News & Views

On Regulation of AI Systems in Europe

1 February 2019

Authors: Jesper Nevalainen and Anton Pirinen

Introduction

Artificial intelligence (“AI”) has become an area of strategic importance and a key driver of economic development. As a result, in order to ensure the competitiveness of the European Union (“EU”) and to shape AI’s development and use in alignment with European values, the European Commission (“Commission”) has recently shifted its focus into the regulation of AI.
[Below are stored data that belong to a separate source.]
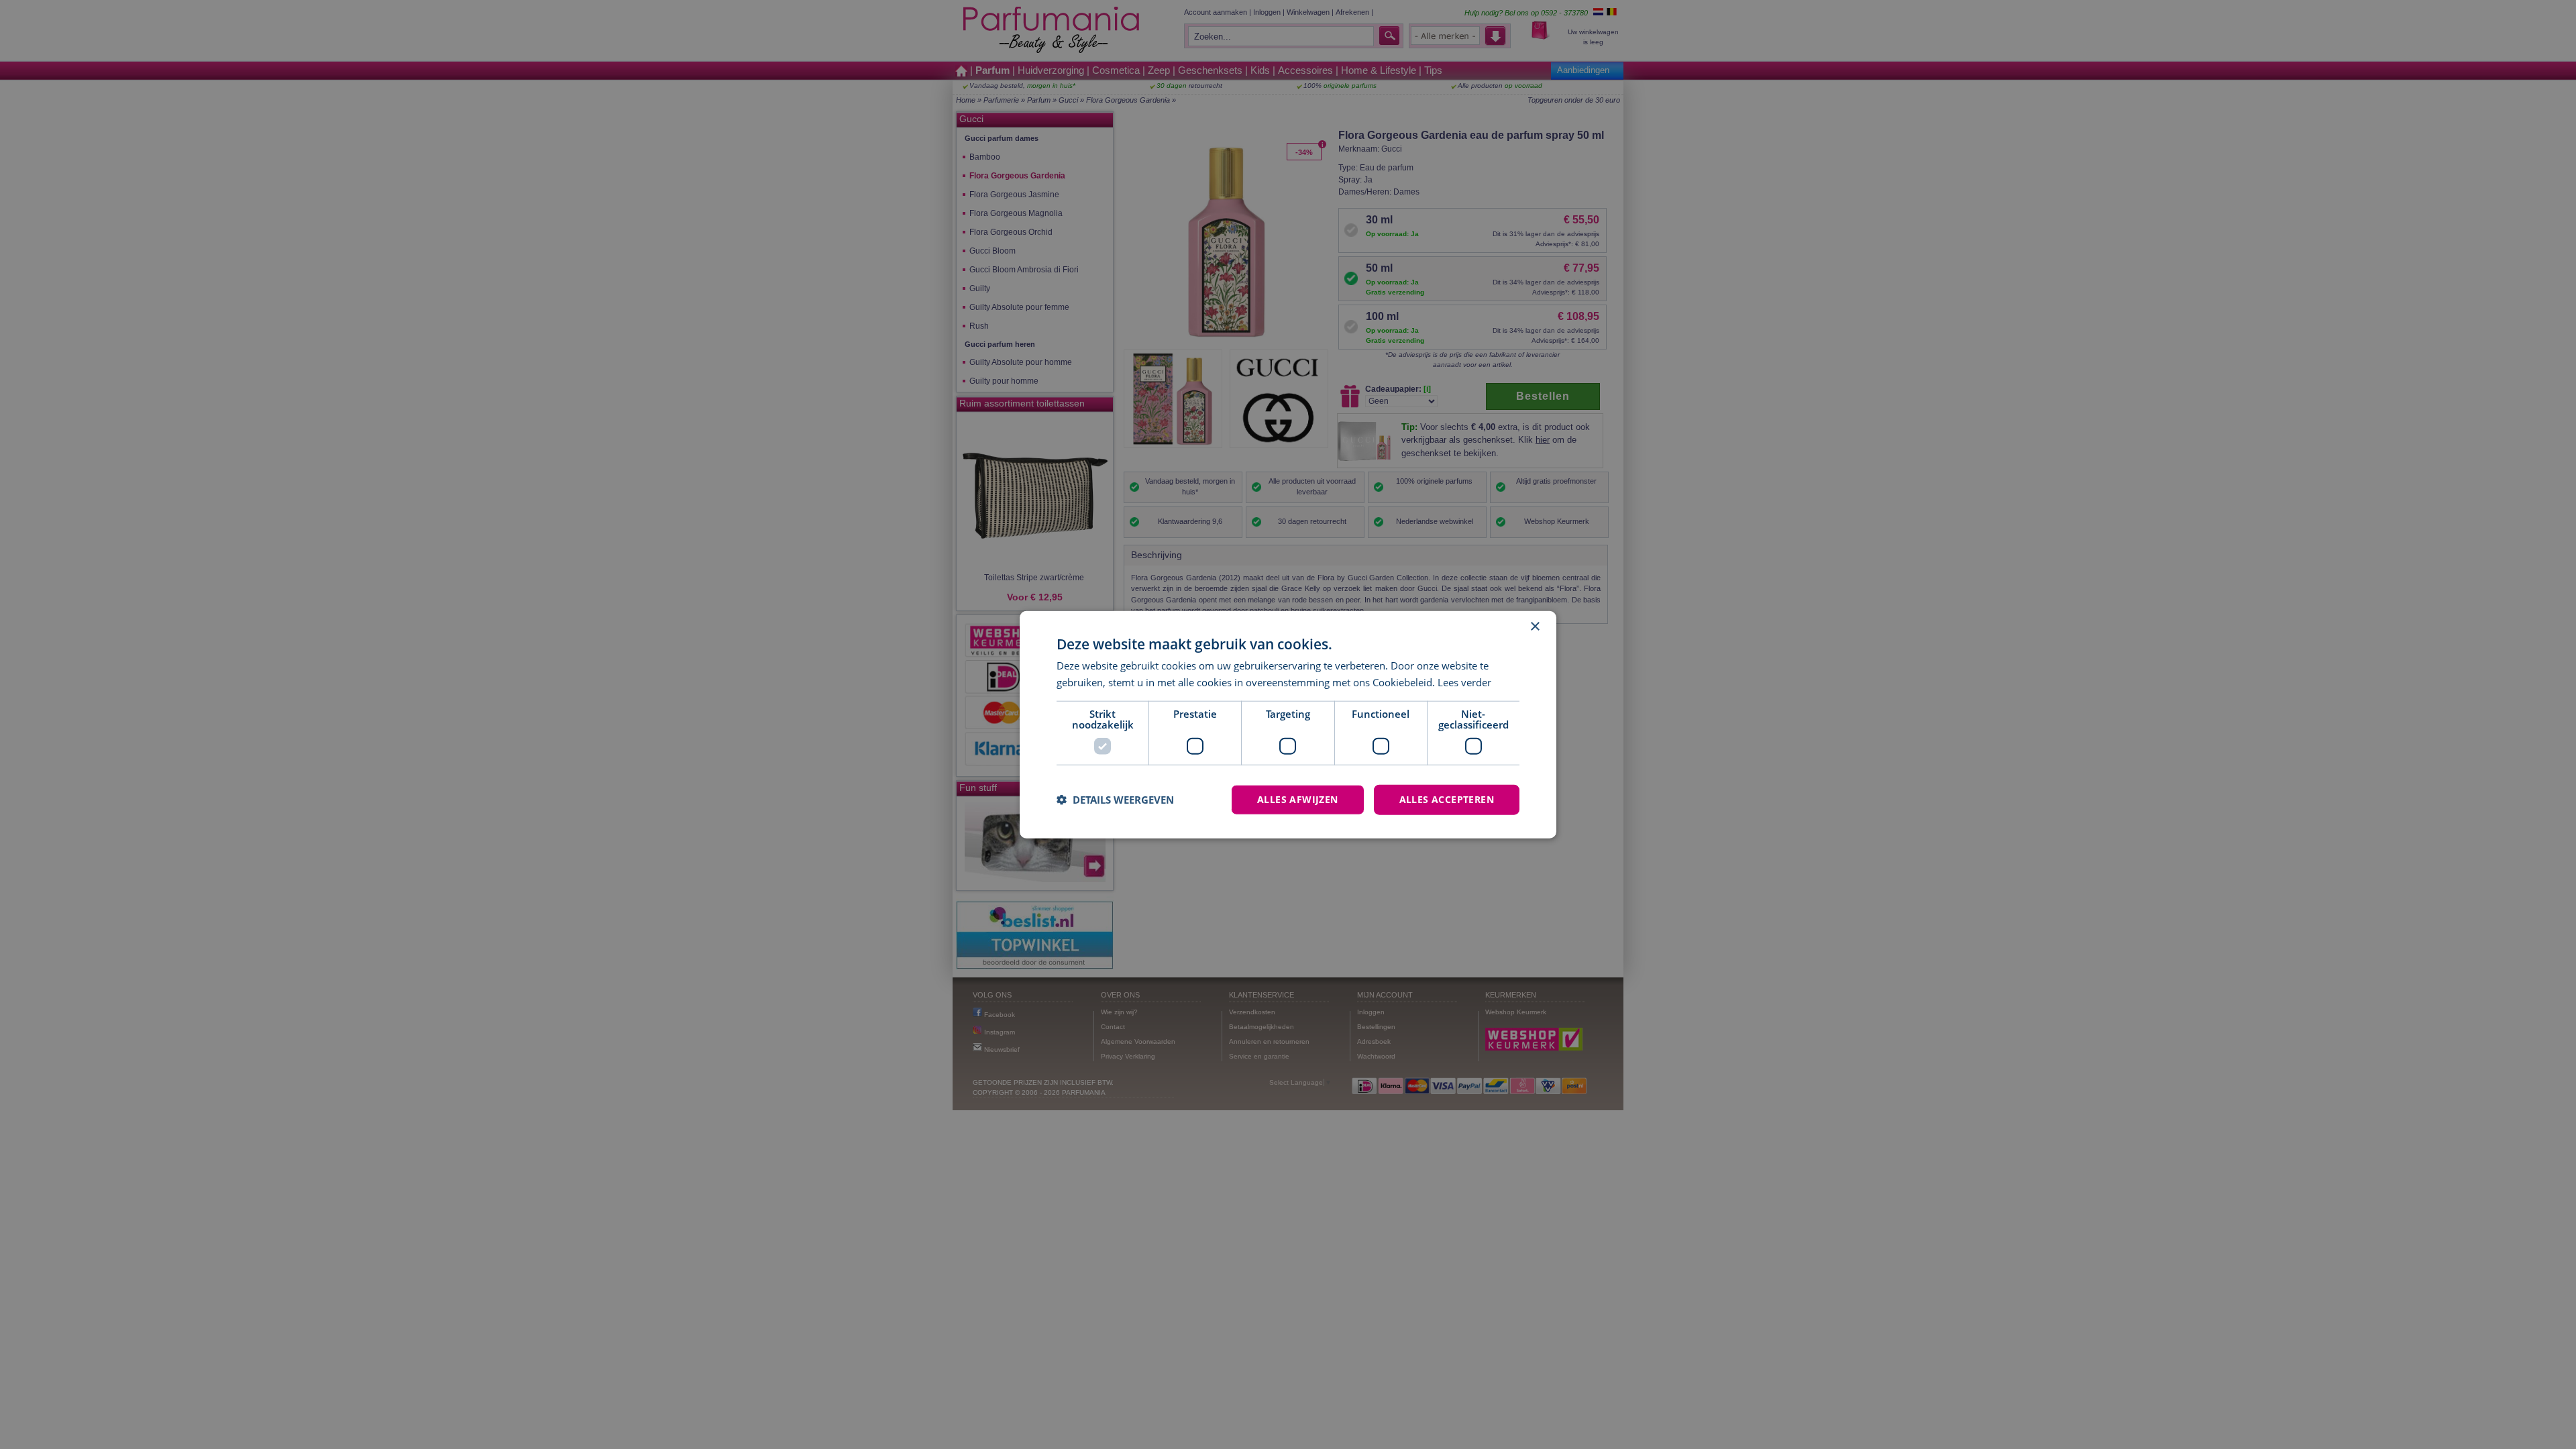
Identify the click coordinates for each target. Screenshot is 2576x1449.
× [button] (1534, 627)
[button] (1115, 799)
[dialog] (1288, 725)
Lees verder (1464, 682)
The first results of this effort were seen on 18 December 2018, when the EU’s High-Level Expert Group on Artificial Intelligence (“AI HLEG”) proposed draft AI ethics guidelines (“Guidelines”) to the Commission. The AI HLEG is expected to follow up with policy recommendations in May 2019, which will feed into the Commission’s ongoing AI policy development process. The Guidelines introduce a concept of trustworthy AI, which consists of two components: (1) the development, deployment, and use of AI should comply with fundamental rights and applicable regulation and respect core principles and values, ensuring that the AI has an “ethical purpose”, and (2) the AI should be technically robust and reliable. To comply with these two components, an AI system should satisfy the requirements of trustworthy AI as laid down in the Guidelines (“Requirements”).

 

Requirements of Trustworthy AI

The Requirements particularly emphasize the importance of data governance and transparency in the context of machine learning, which are closely linked to the fundamental rights of privacy, freedom of an individual, equality, and non-discrimination.

Data Governance

Machine learning algorithms identify patterns or regularities in data, and will therefore also follow the patterns resulting from biased or incomplete data sets. As such, discrimination in the context of AI systems can often occur unintentionally due to problems with data. The quality of data is therefore of paramount importance in ensuring that an AI system safeguards fundamental rights. According to the Guidelines, this may be supported, for example, by:

    • Ensuring the inclusion of minorities in data sets, as an incomplete data set may not reflect the target group that it is intended to represent.

 

    • Not using data against the individuals who provided it.

 

    • Dividing training and testing sets, including anonymising the data in this way.

 

    • Particularly in the context of self-learning systems, ensuring the integrity of data gathering, as feeding malicious data into an AI system may alter its behaviour.

 

    • Keeping record of the data that is fed into AI systems.



Transparency

An AI system should not be used to restrict the freedom of an individual. While this may sound far-fetched at first, it is currently particularly relevant in the context of recommendation systems. Human beings should remain free to make decisions for themselves. As such, an individual user of an AI system should not be subject to deception or manipulation. Respect for human autonomy can be protected with e.g. the following measures set out in the Guidelines:

    • Providing individuals information in a clear and proactive manner about the use of an AI system, including its capabilities and limitations, also taking into account transparency obligations, for instance those set forth in the GDPR.

 

    • Ensuring the auditability of AI systems.

 

    • Designing AI systems to enable tracing individual decisions to their inputs, such as the data and algorithms used.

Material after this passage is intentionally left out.